What do our readers have to say?
In the poll below, please tell us how much your employer pays per mile. We want to gather enough data to share the results with news organisations, highlighting how some employers simply don't reimburse enough. Don't worry, the poll is completely anonymous.
No, an employer is not obligated to pay the approved 45p per mile car allowance. This is the amount up to which they can pay without any tax implications. Above this amount, they'll need to report via form P11D and add the additional amounts to the employee's pay (deducting and paying tax as usual).

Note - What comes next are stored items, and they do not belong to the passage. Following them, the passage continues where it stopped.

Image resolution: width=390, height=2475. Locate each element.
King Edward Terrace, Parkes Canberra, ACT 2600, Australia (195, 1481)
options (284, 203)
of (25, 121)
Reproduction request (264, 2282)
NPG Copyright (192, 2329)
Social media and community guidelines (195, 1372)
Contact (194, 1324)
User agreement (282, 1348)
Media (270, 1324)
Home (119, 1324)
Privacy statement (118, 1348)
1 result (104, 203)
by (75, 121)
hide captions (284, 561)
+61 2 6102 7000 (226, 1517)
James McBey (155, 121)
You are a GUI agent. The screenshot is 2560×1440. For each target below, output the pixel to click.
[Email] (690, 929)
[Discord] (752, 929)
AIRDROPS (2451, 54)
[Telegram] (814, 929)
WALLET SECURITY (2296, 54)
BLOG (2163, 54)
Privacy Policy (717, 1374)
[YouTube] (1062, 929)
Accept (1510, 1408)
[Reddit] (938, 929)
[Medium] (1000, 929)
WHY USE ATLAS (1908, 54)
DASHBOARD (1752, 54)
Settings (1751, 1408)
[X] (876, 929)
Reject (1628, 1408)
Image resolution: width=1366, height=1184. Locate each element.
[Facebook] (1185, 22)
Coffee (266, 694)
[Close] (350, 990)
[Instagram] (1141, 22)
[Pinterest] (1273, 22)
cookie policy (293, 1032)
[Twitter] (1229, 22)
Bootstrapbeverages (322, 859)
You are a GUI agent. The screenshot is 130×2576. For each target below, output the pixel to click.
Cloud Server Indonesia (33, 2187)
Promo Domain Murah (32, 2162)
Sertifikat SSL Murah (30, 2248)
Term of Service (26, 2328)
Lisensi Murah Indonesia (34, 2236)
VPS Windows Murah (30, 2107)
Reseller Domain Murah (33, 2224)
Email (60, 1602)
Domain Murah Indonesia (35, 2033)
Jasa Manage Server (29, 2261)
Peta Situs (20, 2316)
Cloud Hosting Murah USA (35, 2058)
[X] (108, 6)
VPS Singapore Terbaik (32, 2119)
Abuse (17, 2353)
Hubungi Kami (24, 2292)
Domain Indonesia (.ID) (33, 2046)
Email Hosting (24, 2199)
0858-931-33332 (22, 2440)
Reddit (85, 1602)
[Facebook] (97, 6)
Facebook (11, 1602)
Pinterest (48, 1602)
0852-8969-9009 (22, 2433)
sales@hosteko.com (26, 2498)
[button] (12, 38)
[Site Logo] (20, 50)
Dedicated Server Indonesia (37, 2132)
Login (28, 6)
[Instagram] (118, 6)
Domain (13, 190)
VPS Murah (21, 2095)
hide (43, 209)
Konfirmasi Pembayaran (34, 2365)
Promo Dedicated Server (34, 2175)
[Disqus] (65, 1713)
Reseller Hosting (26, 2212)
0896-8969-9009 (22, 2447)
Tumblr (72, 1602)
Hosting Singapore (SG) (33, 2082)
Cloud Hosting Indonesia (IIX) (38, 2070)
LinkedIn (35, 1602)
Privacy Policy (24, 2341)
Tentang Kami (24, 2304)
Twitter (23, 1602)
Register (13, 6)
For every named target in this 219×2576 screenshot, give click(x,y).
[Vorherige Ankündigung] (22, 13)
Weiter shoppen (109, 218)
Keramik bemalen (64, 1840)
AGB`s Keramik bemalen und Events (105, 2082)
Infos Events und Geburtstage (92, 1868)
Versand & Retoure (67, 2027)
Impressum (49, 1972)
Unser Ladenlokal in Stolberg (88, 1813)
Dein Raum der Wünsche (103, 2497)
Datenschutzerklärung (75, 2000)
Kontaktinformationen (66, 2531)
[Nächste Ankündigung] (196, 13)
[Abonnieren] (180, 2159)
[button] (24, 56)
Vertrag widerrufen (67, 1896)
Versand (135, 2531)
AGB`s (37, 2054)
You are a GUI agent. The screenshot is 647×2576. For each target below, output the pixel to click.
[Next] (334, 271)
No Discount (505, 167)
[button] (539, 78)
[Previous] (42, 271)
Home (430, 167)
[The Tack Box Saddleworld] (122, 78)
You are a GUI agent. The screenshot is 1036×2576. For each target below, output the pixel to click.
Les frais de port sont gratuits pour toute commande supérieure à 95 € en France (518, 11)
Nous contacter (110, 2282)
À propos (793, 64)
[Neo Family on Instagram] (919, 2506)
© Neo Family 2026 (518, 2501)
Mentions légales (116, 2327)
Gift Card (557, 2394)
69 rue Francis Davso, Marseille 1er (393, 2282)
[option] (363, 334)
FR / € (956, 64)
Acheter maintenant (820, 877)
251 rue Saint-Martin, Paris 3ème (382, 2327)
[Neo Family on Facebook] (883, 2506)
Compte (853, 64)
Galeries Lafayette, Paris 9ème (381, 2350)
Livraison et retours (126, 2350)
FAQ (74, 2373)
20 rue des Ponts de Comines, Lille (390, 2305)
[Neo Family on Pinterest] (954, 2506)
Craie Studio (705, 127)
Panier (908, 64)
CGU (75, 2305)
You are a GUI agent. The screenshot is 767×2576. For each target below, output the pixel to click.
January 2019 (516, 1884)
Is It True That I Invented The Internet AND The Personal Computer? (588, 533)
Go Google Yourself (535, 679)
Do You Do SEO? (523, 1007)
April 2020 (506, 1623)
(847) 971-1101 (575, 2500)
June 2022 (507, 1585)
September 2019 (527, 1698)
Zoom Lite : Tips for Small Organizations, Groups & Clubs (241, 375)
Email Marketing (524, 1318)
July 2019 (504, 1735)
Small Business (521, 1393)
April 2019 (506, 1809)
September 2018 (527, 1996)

You can claim for miles driven for work, such as visiting clients, doing work-related errands or driving between different work sites.
You cannot claim for miles commuting between home and a permanent place of work. However, you can claim for miles driven between home and a temporary place of work.
The 'HMRC-approved' mileage rate for tax purposes is 45p per mile for cars and vans, for up to 10,000 miles of work-related driving. Above 10,000 miles the approved mileage rate is 25p per mile for cars and vans. The rate for motorcycles and bikes is 24p and 20p, respectively.
No, an employer is under no obligation by law to pay employees mileage for work-related driving. However, they can (and in our opinion should).